Rt Hon JOHN KEY: I do not believe that to be an accurate statement.
Chris Hipkins: I raise a point of order, Mr Speaker. I ask that after question time you review the overall question here today, because I suspect this issue is going to arise again around the distinction between the Prime Minister’s other capacities and his capacity as Prime Minister. The issue that I would like you to consider—[Interruption]
Mr SPEAKER: Order! This is a point of order.
Chris Hipkins: —is that, in fact, it is the content of the communications and not the means by which they are transmitted, or the hat that the Prime Minister claims to be wearing at the time that he makes the communication, that is at issue here. So if the Prime Minister is communicating with someone about matters relating to his role as Prime Minister and about activities he has undertaken as Prime Minister, then they are, by nature, prime ministerial activities that he should be answerable for. So I ask you to give some further consideration to the interchange today, and, in fact, perhaps come back with a more substantive ruling on the matter, because it seems to me that the Prime Minister could stand up and give any answer to any question and say: “Well, I wasn’t doing that as Prime Minister.”, and therefore would not be held to account.
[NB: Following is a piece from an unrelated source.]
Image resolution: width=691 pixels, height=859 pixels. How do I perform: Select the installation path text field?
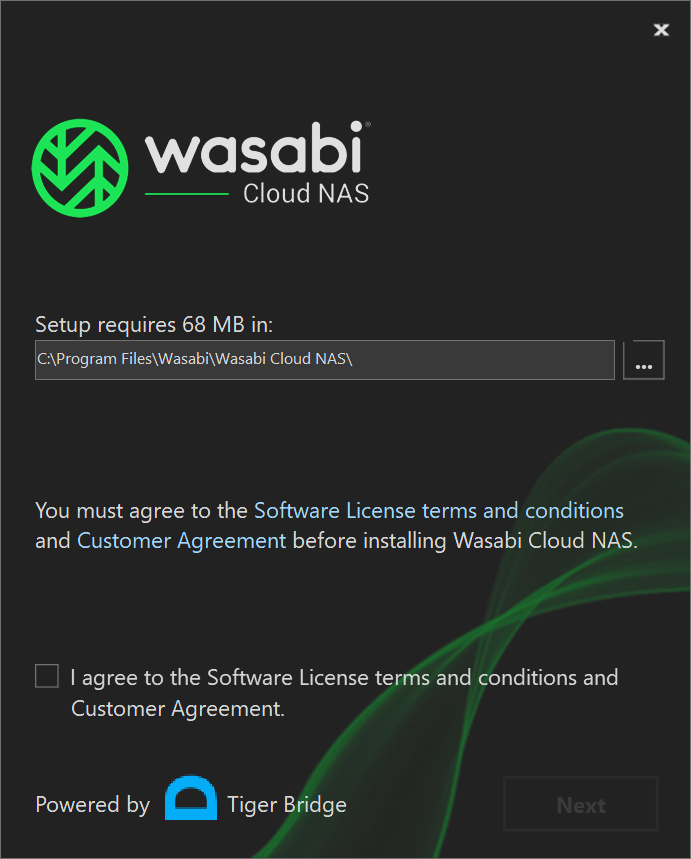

Rt Hon JOHN KEY: I think it has been well established in this House for a very long period of time that Prime Ministers wear a variety of different hats, and that includes as leader of the National Party, and can include as a citizen. I fondly remember sitting in this House for years hearing Helen Clark saying that she made statements, or had conversations, or undertook actions as the leader of the Labour Party. I happen, for the record, to use my Ministerial Services - funded cellphone to ring my wife. When I ring my darling wife and when I put the cat out at night, I do that in my capacity as a husband, not as Prime Minister. [Interruption]
Mr SPEAKER: Order! I am on my feet. In regard to the very first point Chris Hipkins raised, I certainly give an assurance I will review the interchange today. As to the appropriate course of action following that review, I will be bound. If it is necessary to come back with a further more substantive ruling, I will consider doing so.
Dr Russel Norman: I raise a point of order, Mr Speaker. [Interruption]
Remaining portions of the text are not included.